Caitlin Croft: 00:32:50.976 Perfect. And also, Zoe, I threw in that GitHub link into the Zoom chat. So if you guys don’t have your phone ready to scan it or you want it on your computer, the link is there. And also, I threw in a link to an upcoming webinar that I mentioned earlier. It’s with Gary, our Product Manager. And so you can come and learn all things InfluxDB 3.0. I’m sure you guys have lots of questions around that, so. All right. Now, let’s jump into the questions. Could OpenTelemetry be a replacement or an enhancement to my current Telegraf setup?
Zoe Steinkamp: 00:33:33.635 So, they are not per se replacements or enhancements. So, Telegraf itself is an open-source ingestion agent, which means it’s pretty wide as to the use cases it can be used for, versus the OpenTelemetry Collector that we’re currently working on is just for the OpenTelemetry project. So it focuses entirely on those traces, logs, and metrics. Now, you can get that data with Telegraf, kind of like how it says here parts of the collector could be replaced with Telegraf. They’re not technically a part of the — Telegraf is not a part of the official OTel Collector list and I don’t think it technically ever would be. Maybe one day it will. But — so, if you’re using Telegraf for something, the OpenTelemetry Collector just might be the replacement if you’re dealing with OpenTelemetry data, but it would probably never necessarily be an enhancement per se, if that makes sense. They’re just different use cases, for the most part.
Caitlin Croft: 00:34:26.469 Regarding cardinality, what was the previous limit? And what is the new limit for the same InfluxDB 3.0?
Zoe Steinkamp: 00:34:35.262 Well, in previous, what the limit was is you could have — basically, it was based off the way that we queried our data back out.

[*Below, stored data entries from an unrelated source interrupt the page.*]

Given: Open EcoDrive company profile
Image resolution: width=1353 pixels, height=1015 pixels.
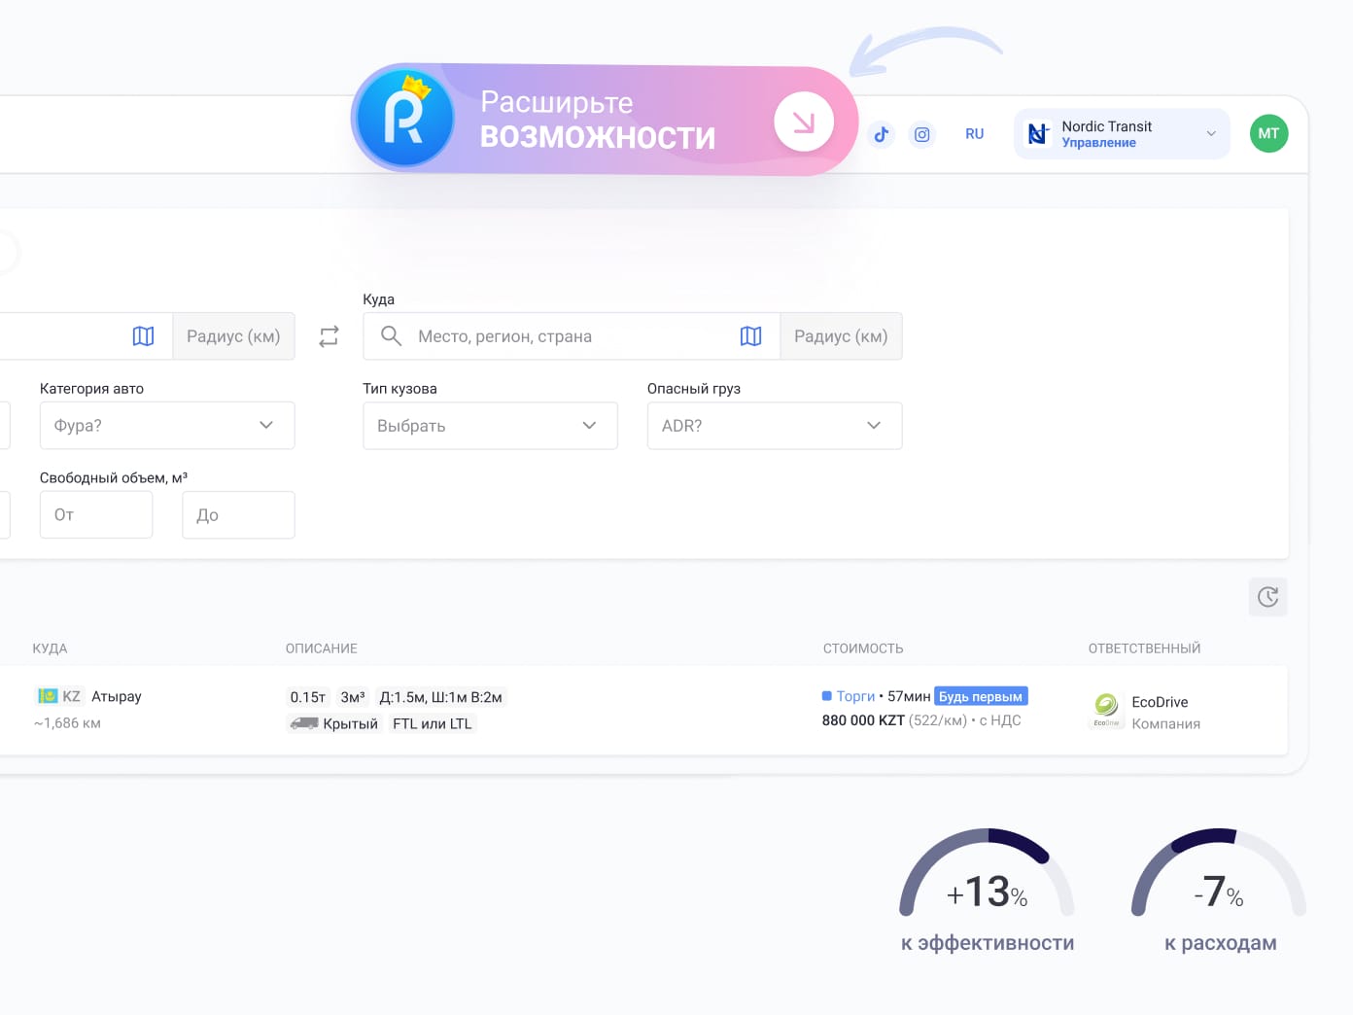Looking at the screenshot, I should click(1159, 702).
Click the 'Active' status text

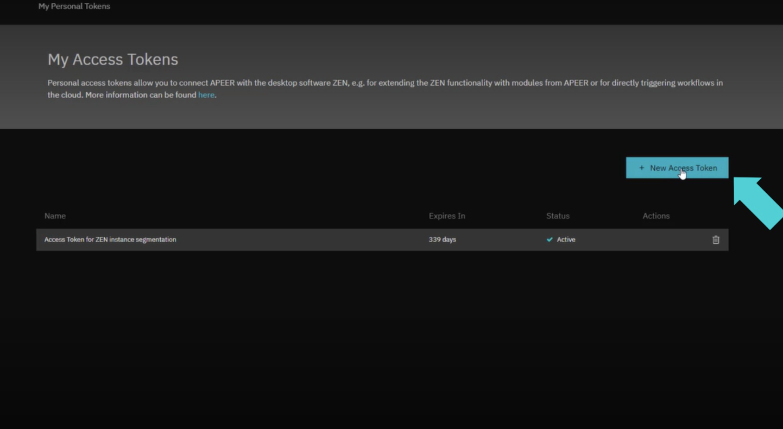coord(566,239)
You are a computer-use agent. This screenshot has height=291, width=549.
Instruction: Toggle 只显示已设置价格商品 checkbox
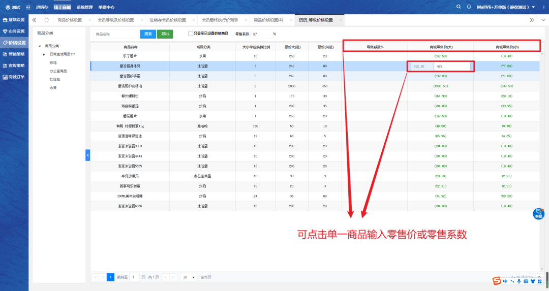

So, normally you would have a timestamp, a value, a field, and a tag. So, fields would be — I think fields were the ones that you would run into problems, specifically if you had a bunch of fields, because we would query off those fields. So, if you had 30 plus fields attached to this value and this timestamp, the queries would be really slow because we were querying them on the back side, basically. We were pre-querying them to take into effect that you had all these. I think tags, you could have a lot more because we weren’t querying them in general. But that wasn’t helpful then if you actually needed to query off the data. It’s not helpful to throw all your data, basically, in a tag and be like, “Okay. Well, it’s all tagged but now I can’t search via those tags.” I needed this data in a field so I could actually search back. So I could be like, “I only want the location of my server in the Netherlands. I don’t want all the server information from Sweden” kind of deal. So now, with the new limits, it’s more like 200 rows. So now you can have 200 fields, basically, so. And I think nowadays, when we — I still am learning a little bit about how we redo our [schemas?] nowadays. But basically, it’s less separated between fields and tags, and more just, in general, timestamp, value, everything else. And that, every everything else category can have over 200 values, before things start to get a little hazy I suppose you could say. And even then I think you could push it, you could go above 200, I think it might just have some effect on the queryability — that speed.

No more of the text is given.